A Short History of Myth might be the sequel to A Brief History of Time (and infinitely more readable, I might add). One brings us from the first moment of the universe forward. The other brings us from the first conscious human moment forward.
Allow me to state a personal belief here: both journeys are awesome. Equally awesome. Karen Armstrong believes that reading about myth without experiencing (even at an historic distance) the accompanying ritual gives "as incomplete an experience as simply reading the lyrics of an opera without the music." I don't agree. If the reader participates, imaginatively, in the act of storytelling, then the ancients who transformed their questions and awe into stories are as modern as we are - which is to say, a few thousand years of time have not changed human psychology one whit.
What are the domino theory, the red menace, the Cold War, and the information superhighway but modern myths, meant to tame our fears, awe, and perceived helplessness against overwhelming power? And what are the arms race, HUAC hearings, wars, and the creation of pc icons but rituals to propitiate that power?
Armstrong says that the presence of myth posits a belief in a future similar to our own - a means to allay the consciousness of mortality and its despair. "Myth," she says, "looks into the heart of a great silence." Myth and religion also explain (or bring us to) transcendent moments when logic quiets, and experience narrows and expands. (I would call them Zen moments, the ultimate detachment of one's personal ego from the cosmos, both the ultimate surrender and relief.)
This parallel universe is one where the gods and goddesses have dealt - as badly, at times, and as egotistically - with the same problems of mortals. Jealousy, greed, ambition, and arrogance damage the gods as much as they do humans. Every culture has believed in a lost paradise and a powerful, single god whose remoteness has spawned lesser deities or landscapes where the two worlds are linked. Both the Australian Dreamtimes and the Elusinian Mysteries, for example, provide links between the worlds, as do the Burning Bush or Jacob's Ladder.
Myths transform and symbolize the seasons and agriculture (Persephone and Demeter), rites of passage, humanity's punishment for arrogance or attempting to transcend the natural order (Icarus, Prometheus), and disrespect for the Mother (Ianna), who forever retains her fearful power over reproduction and the food supply, and who must be propitiated. Agriculture and death intertwine (Osiris, Persephone's stay in the Underworld), heroic quests are undertaken (the search for the Grail).
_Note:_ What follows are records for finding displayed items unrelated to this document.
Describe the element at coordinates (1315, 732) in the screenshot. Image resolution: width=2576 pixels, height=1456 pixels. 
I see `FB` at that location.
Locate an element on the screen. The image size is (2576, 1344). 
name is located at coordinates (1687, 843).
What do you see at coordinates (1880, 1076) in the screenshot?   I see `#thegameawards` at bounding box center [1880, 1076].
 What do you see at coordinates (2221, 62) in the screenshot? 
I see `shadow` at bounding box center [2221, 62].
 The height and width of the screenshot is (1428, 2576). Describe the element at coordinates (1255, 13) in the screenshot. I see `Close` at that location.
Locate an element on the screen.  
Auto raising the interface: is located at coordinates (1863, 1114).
Are any of these stories outdated? Of course not. Therein lies the power of myth - as metaphor of the original story, the Jungian idea of collective consciousness, the Christian concept of original sin, the folly of those who worship wealth (the Golden Calf), the quest for the fire that might illuminate our path away from death. We always will have Mysteries, Eleusinian or not.
This is a mighty little book that combines a concise overview of myth with an invitation to discover the very modern ancients. I recommend it for its information, style, and the provocative questions it invokes.